As a system designed to scale to many cores, RMM makes extensive use of fine-grained locking to support a high degree of concurrent operation. For example, each memory granule has its own lock so many granule operations can be done in parallel. Similarly, an RTT is a multi-level page table, for which each level has its own lock, and hand-over-hand locking is used to support concurrent operations on RTTs. For example, two Realm VCPUs can each cause a stage 2 page fault at the same time but at different IPAs, which can be resolved by the hypervisor in parallel on two CPUs to improve performance. This is a key requirement to support large Realms. Although most of RMM is written in C, Arm assembly code is also used to implement memory accesses with acquire/release semantics where lockless concurrent accesses are used for performance reasons, and to implement the locking primitives themselves.

Arm CCA firmware is designed for security following best practices. Systems such as Linux map all physical memory to the kernel page table. RMM and EL3M do not. RMM’s own page table statically maps code and metadata exclusively accessed by RMM, such as the GST and locks for each granule. Additional entries in RMM’s page table are used to statically assign a virtual address range to each physical CPU in the system, resulting in a fixed number of virtual address slots per CPU. Memory is then mapped on demand when needed. RMM maps Data granules and metadata granules, such as RD and REC, on demand, and unmaps them once the respective operation is completed. EL3M’s own page table only statically maps the EL3M code, a small fixed size stack, and the GPT; no other memory is mapped to its page table.
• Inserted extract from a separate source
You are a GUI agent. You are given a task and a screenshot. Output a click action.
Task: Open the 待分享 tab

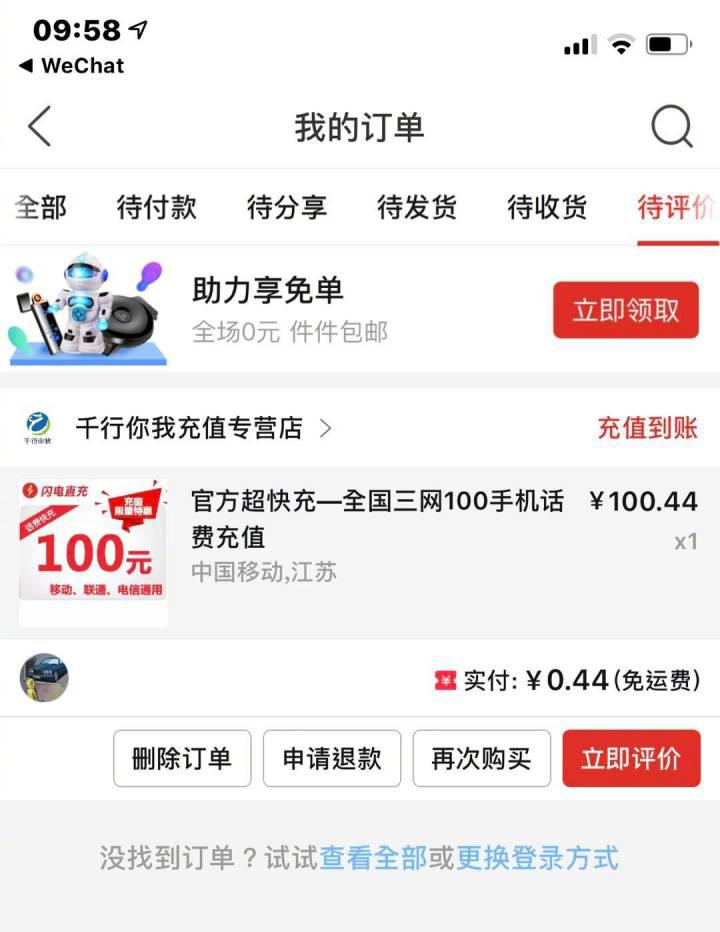pyautogui.click(x=286, y=207)

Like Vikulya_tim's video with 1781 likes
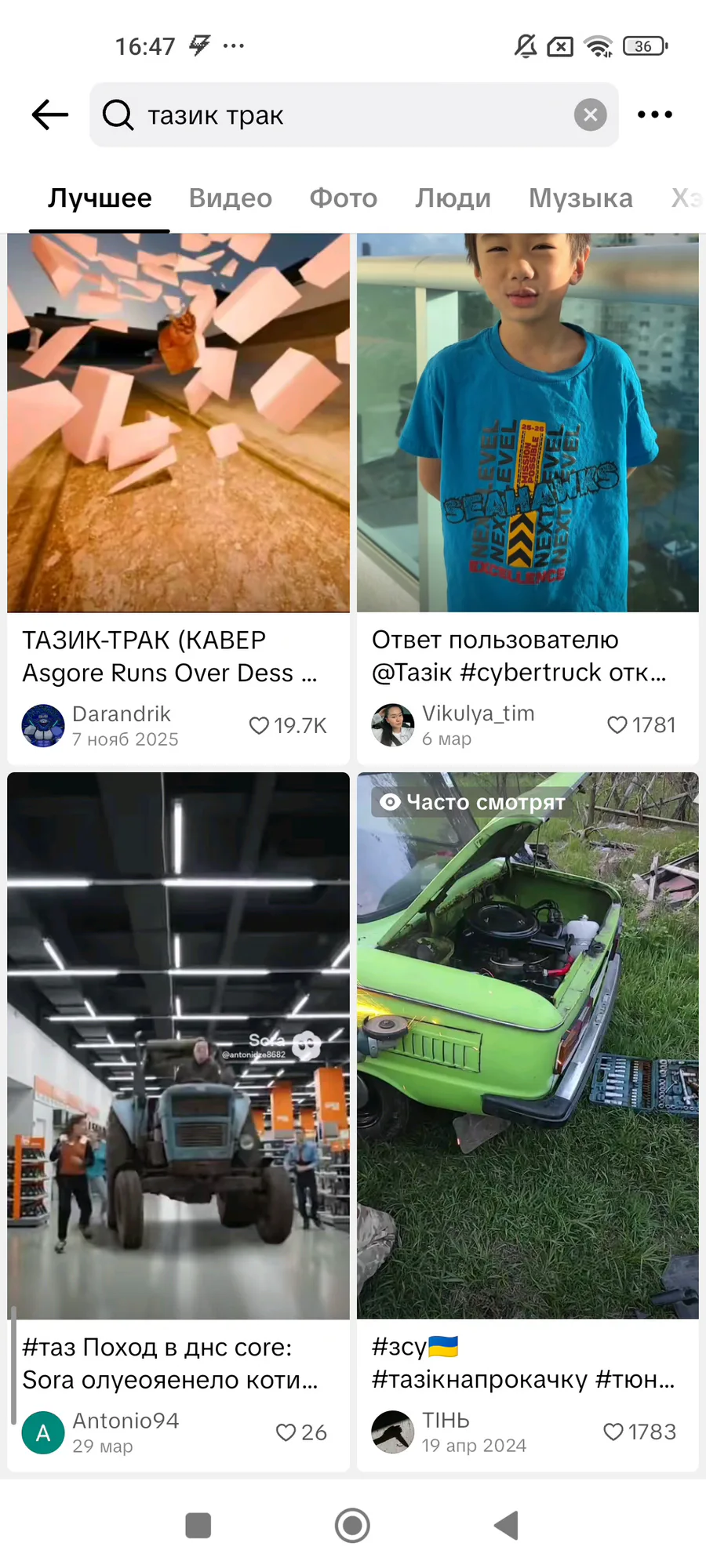pos(617,725)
Furthermore, SMC parameters are only interpreted as values in EL3M, never as pointers used to access memory. Even if a bug is introduced in some future version of Arm CCA firmware that is not completely verified, these defense-in-depth measures make it much harder for a return-oriented or jump-oriented programming attack to succeed.
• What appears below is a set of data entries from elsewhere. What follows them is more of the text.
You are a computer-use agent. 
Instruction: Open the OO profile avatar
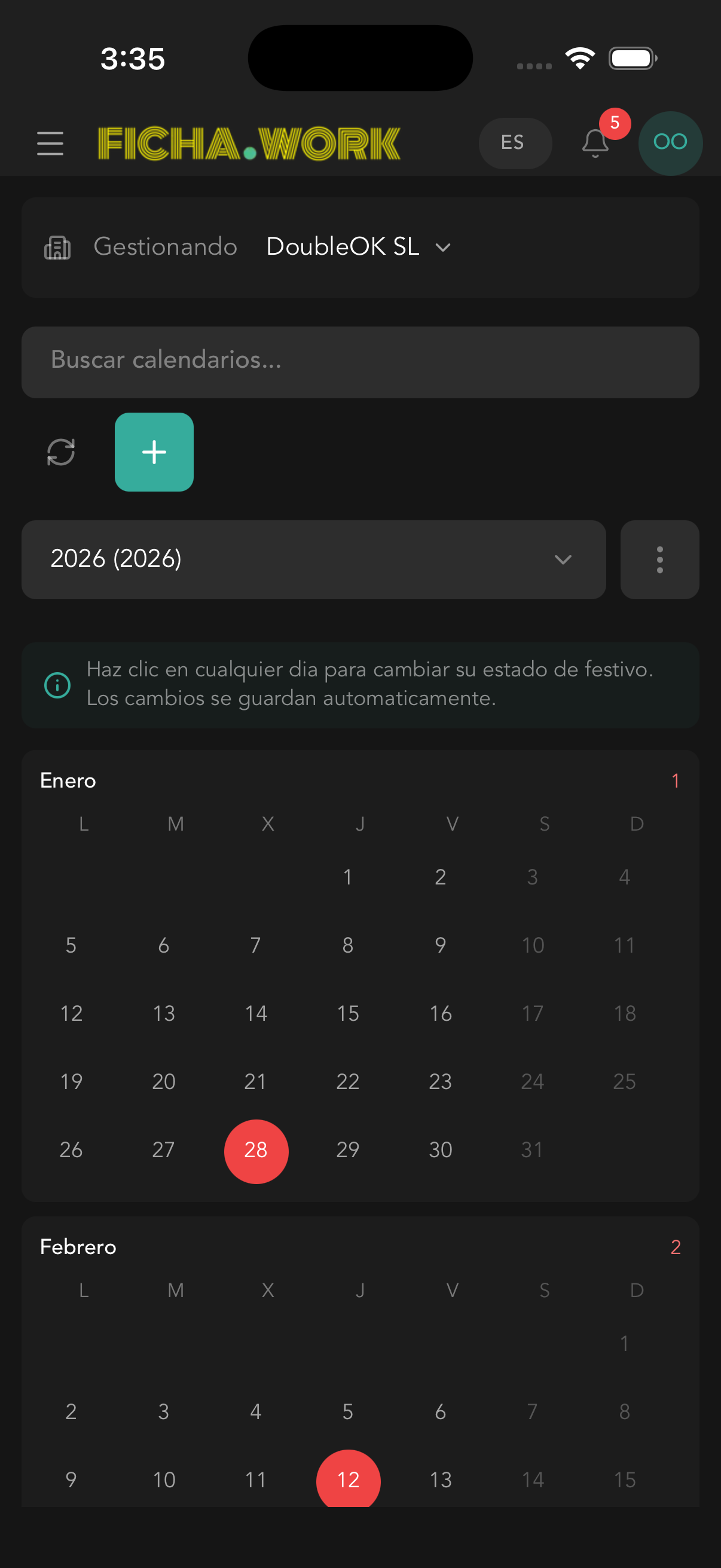(670, 143)
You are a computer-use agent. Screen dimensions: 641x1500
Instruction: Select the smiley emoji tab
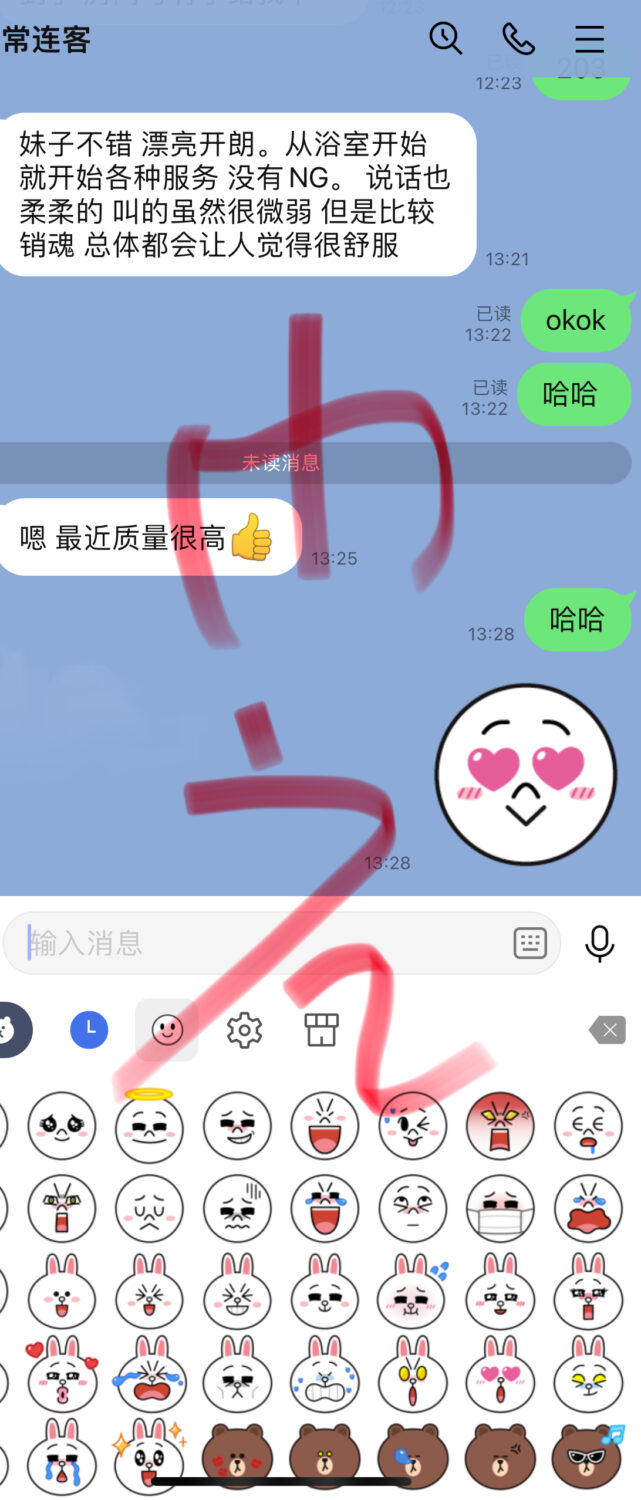click(x=167, y=1029)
Verification and Evaluation

We have implemented, verified, and evaluated an early Arm CCA prototype [29]. Verification was done in Coq and used to guarantee the correctness of the firmware and the security of Realms. We proved the CCA firmware implementation refines its layered specification in Coq, then use the top-level specification to prove the system’s security properties hold for the implementation. The most challenging refinement proofs were for verifying RMM’s RTT implementation. RTT primitives use hand-over-hand locking to synchronize access to dynamically allocated 4-level page tables, allowing fine-grain concurrent operation on different page table levels. Verifying the RTT implementation required us to develop new verification techniques to verify the correctness of hand-over-hand locking in a real system for the first time. To verify security properties even though untrusted system software is in full control of system resources, we proved the specification simulates an idealized secure machine model whose definition forbids behaviors that compromise Realm confidentiality or integrity. A key feature of the proof is that it only needs to trust roughly 200 lines of Coq specification, making the formal guarantees of the confidentiality and integrity of Realm code and data in use easy to read and understand. The verification outcomes, including the discovery of several latent bugs, were confirmed by Arm’s development team and used to further improve the firmware implementation. The implementation has since been open sourced and continues to evolve [6], and formal methods continue to be applied to its development [19].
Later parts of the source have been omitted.